_Work to be completed:_
All that is wanted is a word-for-word copy of the line with "Etsy — Nakpunar Craft (69, 2464)" and every line after it in the data below.

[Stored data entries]

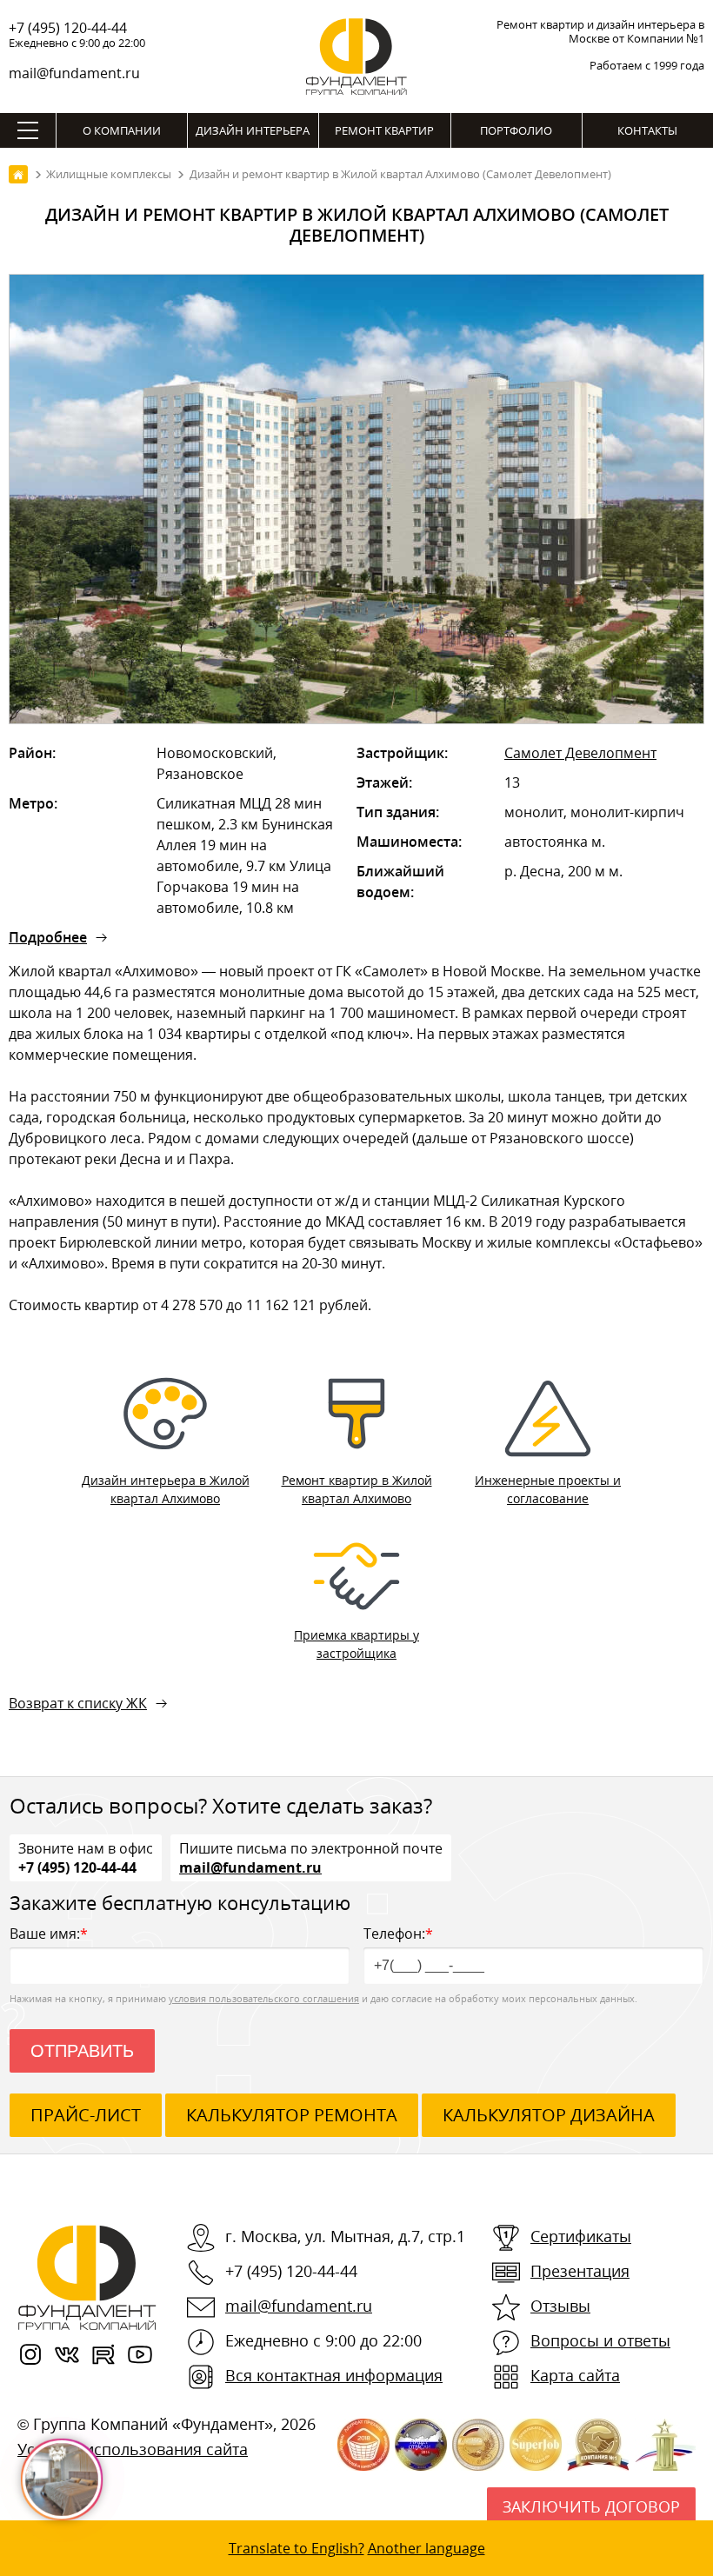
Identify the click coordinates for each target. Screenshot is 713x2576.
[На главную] (18, 174)
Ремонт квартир (384, 130)
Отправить (82, 2050)
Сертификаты (580, 2236)
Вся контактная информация (334, 2375)
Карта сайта (575, 2375)
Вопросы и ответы (600, 2340)
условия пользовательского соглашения (264, 1998)
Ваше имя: (49, 1933)
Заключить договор (591, 2506)
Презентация (580, 2270)
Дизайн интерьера (253, 130)
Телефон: (398, 1933)
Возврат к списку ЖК (78, 1703)
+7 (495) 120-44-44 (68, 27)
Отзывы (560, 2305)
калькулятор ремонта (291, 2115)
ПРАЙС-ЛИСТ (85, 2115)
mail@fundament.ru (74, 73)
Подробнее (48, 937)
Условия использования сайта (132, 2449)
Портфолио (516, 130)
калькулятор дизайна (549, 2115)
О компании (122, 130)
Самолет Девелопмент (580, 752)
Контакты (647, 130)
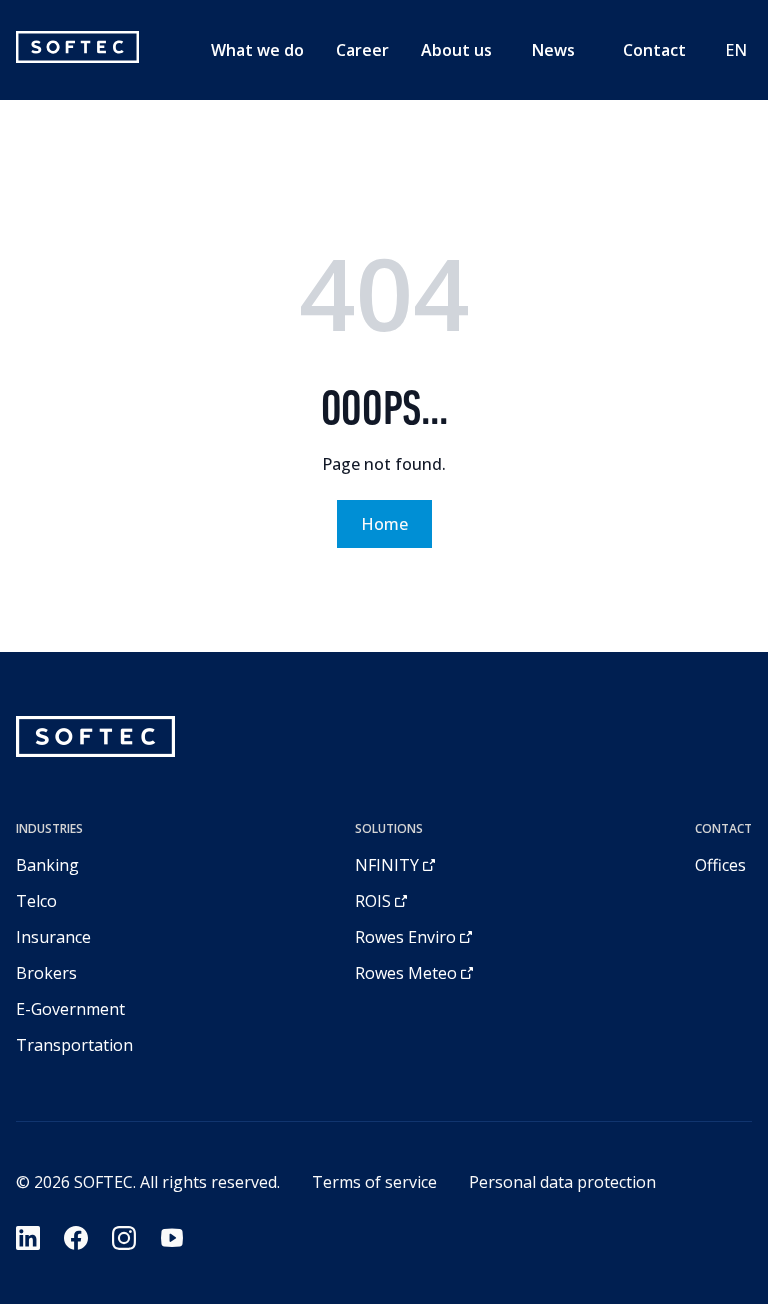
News (553, 50)
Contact (654, 50)
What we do (257, 50)
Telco (36, 901)
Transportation (74, 1045)
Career (362, 50)
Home (384, 524)
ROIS (373, 901)
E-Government (70, 1009)
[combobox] (736, 50)
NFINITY (387, 865)
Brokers (46, 973)
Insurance (53, 937)
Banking (47, 865)
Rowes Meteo (406, 973)
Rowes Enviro (405, 937)
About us (456, 50)
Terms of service (374, 1182)
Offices (720, 865)
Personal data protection (562, 1182)
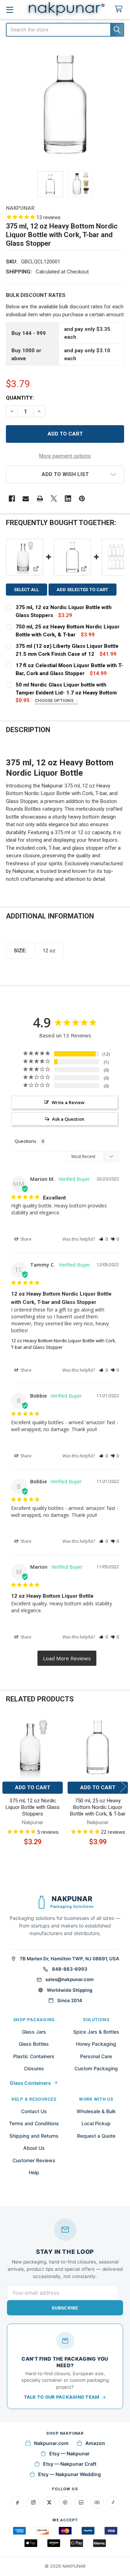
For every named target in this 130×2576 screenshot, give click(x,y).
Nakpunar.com (51, 2443)
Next (123, 1786)
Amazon (95, 2443)
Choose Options (55, 700)
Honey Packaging (96, 2044)
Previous (7, 1786)
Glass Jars (34, 2032)
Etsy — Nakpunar (69, 2453)
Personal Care (96, 2056)
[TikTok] (113, 2502)
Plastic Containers (33, 2056)
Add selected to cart (82, 589)
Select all (26, 589)
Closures (34, 2068)
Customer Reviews (33, 2160)
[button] (65, 474)
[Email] (26, 499)
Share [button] (25, 1239)
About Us (34, 2148)
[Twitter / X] (49, 2502)
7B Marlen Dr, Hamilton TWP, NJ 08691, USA (69, 1958)
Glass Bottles (34, 2044)
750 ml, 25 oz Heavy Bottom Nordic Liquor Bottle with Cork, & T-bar (97, 1807)
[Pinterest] (82, 499)
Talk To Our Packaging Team (61, 2397)
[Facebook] (12, 499)
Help (34, 2172)
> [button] (66, 1658)
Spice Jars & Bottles (96, 2032)
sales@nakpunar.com (69, 1979)
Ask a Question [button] (68, 1119)
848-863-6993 (69, 1969)
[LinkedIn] (81, 2502)
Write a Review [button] (68, 1102)
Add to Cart (32, 1787)
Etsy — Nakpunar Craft (69, 2464)
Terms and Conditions (34, 2123)
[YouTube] (97, 2502)
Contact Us (34, 2111)
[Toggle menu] (9, 9)
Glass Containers (30, 2083)
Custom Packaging (96, 2068)
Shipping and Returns (34, 2136)
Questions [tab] (25, 1141)
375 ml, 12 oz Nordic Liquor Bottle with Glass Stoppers (33, 1807)
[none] (65, 105)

_Answer space:_
Etsy — Nakpunar Craft (69, 2464)
Terms and Conditions (34, 2123)
[YouTube] (97, 2502)
Contact Us (34, 2111)
[Toggle menu] (9, 9)
Glass Containers (30, 2083)
Custom Packaging (96, 2068)
Shipping and Returns (34, 2136)
Questions [tab] (25, 1141)
375 ml, 12 oz Nordic Liquor Bottle with Glass Stoppers (33, 1807)
[none] (65, 105)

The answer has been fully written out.